03 novembre – Légumes et tralala

Ca fait un moment que je me casse la tête avec les courses. Hong Kong est un tout petit territoire… aussi petit que le canton de Fribourg mais avec 8 millions d’habitants. L’équivalent de toute la Suisse. Ce n’est pas grand et il n’y a donc pas d’énormes espaces cultivés !

Compte tenu de ces difficultés géographiques, la majorité des aliments sont importés. USA, Europe, Australie, Nouvelle Zélande, Japon, Chine… tous les pays du monde se retrouvent sur les étals des marchés et des supermarchés et – ne sachant pas bien lire le chinois – c’est parfois super compliqué de savoir ce qu’on achète.

Puis, il y a deux semaines en me baladant à Kam Tin, je les ai vues, ces petites fermes hongkongaises. Et je me suis dit qu’il fallait que je m’y mette. Pour les encourager. Pour manger local et parce qu’écologiquement, ça n’a aucun sens de faire venir ses poivrons ou sa salade de l’autre bout du monde.

J’ai donc fait quelques investigations (merci Facebook) et je suis tombée sur la petite ferme Farmhouse Production, tenue par une Hongkongaise trop rigolote qui cultive ses légumes bios et qui a une passion pour les chats.

Chaque lundi elle envoie la liste de ce qu’elle a par WhatsApp. On lui dit ce qu’on veut… on paye et le mardi, elle nous livre les légumes à domicile, le tout sans emballage !

Aujourd’hui, j’ai eu des aubergines à la forme trop rigolote, des choy sum, des œufs, des raisins asiatiques, des patates douces, du gingembre et des courgettes poilues (hairy gourd)!

Je suis plutôt conquise.

02 novembre – Du thé, s’il vous plaît !

Au restaurant, le thé est un incontournable. Il est servi d’office et la théière sera remplie à gogo en fonction de votre soif. Quand celle-ci sera vide, il suffira de poser son couvercle légèrement en décalé et les serveurs sauront alors qu’il faudra la remplir. Puis, on tapotera avec deux doigts sur la table pour dire merci.

La coutume est ancienne et date de l’Empereur Qian Long. A cette époque, celui-ci avait pour habitude de voyager incognito, déguisé en simple sujet, afin de mieux connaître la vie de ses citoyens. 

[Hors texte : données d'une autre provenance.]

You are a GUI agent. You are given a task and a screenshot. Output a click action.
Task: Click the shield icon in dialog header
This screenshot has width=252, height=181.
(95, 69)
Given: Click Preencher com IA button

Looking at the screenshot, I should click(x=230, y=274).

Un jour, il alla manger dans un restaurant avec l’un de ses serviteurs. Quand la tasse de ce dernier fût vide, l’Empereur – se comportant comme un homme ordinaire – lui servit du thé. Très gêné, celui-ci voulut lui montrer sa reconnaissance, mais il ne pouvait pas faire de révérence sans faire sauter la couverture de l’Empereur. Il tapota alors avec deux doigts sur la table pour mimer la courbette.

La coutume est restée et elle est permet également de ne pas interrompre le fil de la conversation lorsqu’on se fait verser du thé !

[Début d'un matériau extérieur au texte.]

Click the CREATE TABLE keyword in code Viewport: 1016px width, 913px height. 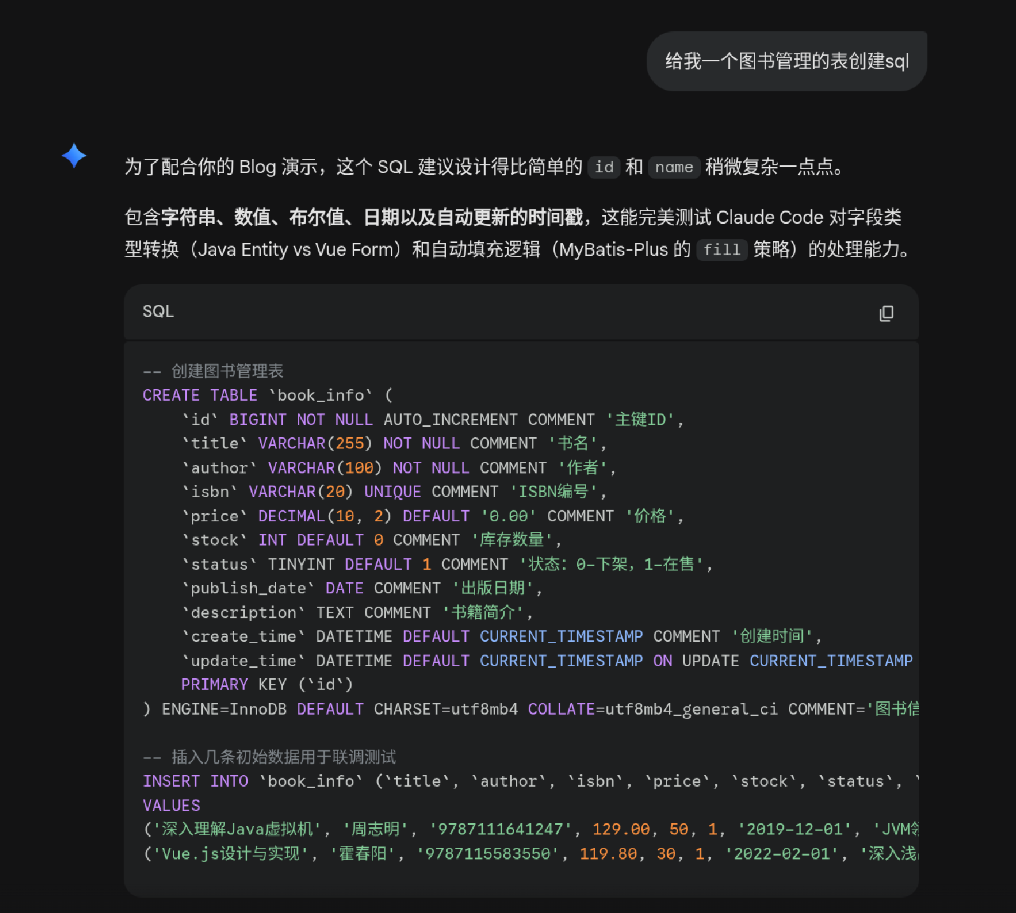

Bon, dans la vraie vie, il est quand même plus poli de dire un « Mgoi saai » (merci beaucoup)… surtout si vous ne parlez pas à bâtons rompus.

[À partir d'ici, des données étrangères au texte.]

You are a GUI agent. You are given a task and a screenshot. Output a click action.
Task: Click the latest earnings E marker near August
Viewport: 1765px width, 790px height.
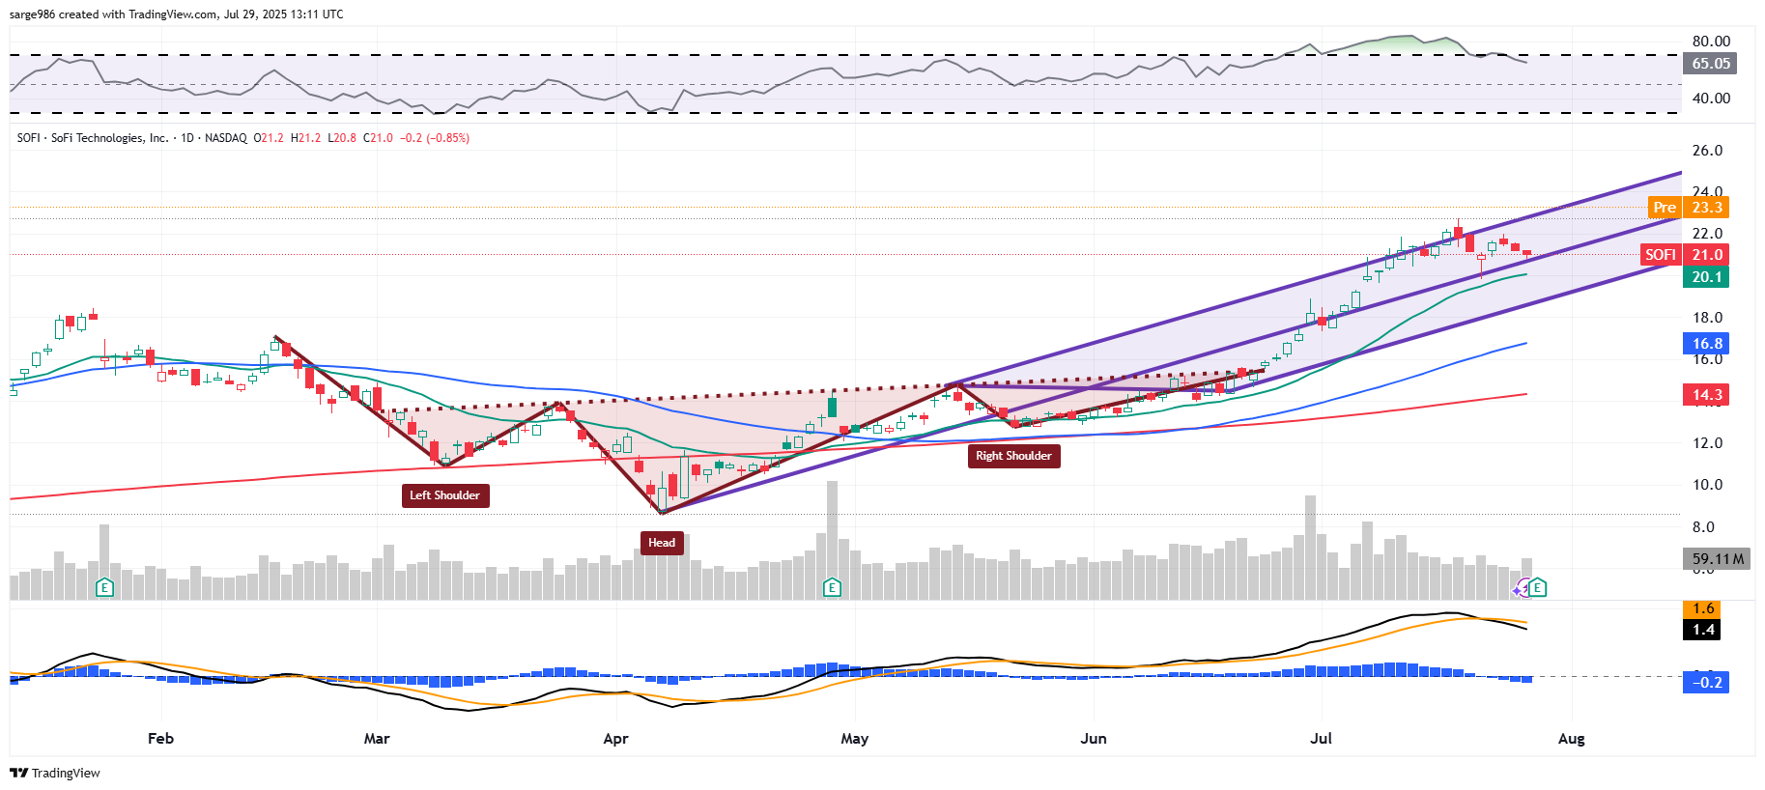[1538, 587]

25 octobre – De l’eau pour les Dieux

Au sein de ce petit temple, perdu dans la campagne vers Kam Tin, deux femmes s’agitent. L’une dépose des fruits sur une assiette tandis que l’autre s’approche des autels avec une grande théière. Je les observe, curieuse. Elles se mettent à m’expliquer joyeusement ce qu’elles font, dans un cantonais teinté de quelques mots d’anglais.

Il est temps de donner à boire aux Dieux, me dit la plus âgée qui se plaint au passage de ses douleurs aux genoux. Deux fois par mois, elles viennent nettoyer les lieux et remplacer l’eau dans les tasses posées devant les statues des Divinités. Si les Dieux de ce temple apprécient l’eau fraîche, ceux dans le temple voisin préfèrent le thé chaud. J’ai très envie de demander comment elles savent… mais mon cantonais ne me permet pas de comprendre la réponse. Le mystère reste donc insoluble !

J’admire les tables richement pourvues. Oranges, pommes, pomelos, biscuits aux cacahuètes, noix de cajou et même barquettes de sushis ou soupe miso, les Dieux ne manqueront de rien. Jusqu’au prochain passage de leurs vaillantes gardiennes.